> [WRITTEN EXERCISE]
Answer from the character encoding guide below:
1. Which encoding does the summary under the title say dominates the web?
2. How many characters is the string "café"?
3. What byte counts might that string produce when serialized?

> [DOCUMENT SECTION]
--*--
Skip to main content

UTF-8 vs UTF-16 vs ASCII: Character Encoding Explained for Web Developers

A practical guide to ASCII, UTF-8, and UTF-16 encoding — with real byte-level examples showing exactly why your emoji broke and why UTF-8 dominates the web.

Published
#encoding #utf-8 #utf-16 #ascii #unicode #web-development

UTF-8 vs UTF-16 vs ASCII: Character Encoding Explained for Web Developers

The string "café" is four characters. Copy it into a JavaScript length check and you get 4. Serialize it to a byte array and you might get 4, 5, or 8 bytes — depending entirely on which encoding you used. Pick the wrong one and your API payload silently mangles names, your database field truncates mid-character, or your emoji renders as ðŸŒ. Understanding exactly how ASCII, UTF-8, and UTF-16 work is not academic — it is the difference between a bug you can reproduce and one you spend three hours chasing.
--*--
> [INFORMATION SHOWN]
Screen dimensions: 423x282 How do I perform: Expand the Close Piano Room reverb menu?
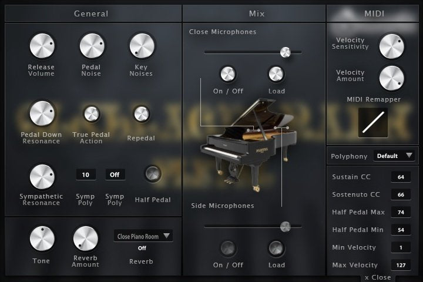pos(143,236)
--*--
> [TASK RESPONSE]
1. UTF-8
2. Four
3. 4, 5, or 8 bytes, depending on the encoding used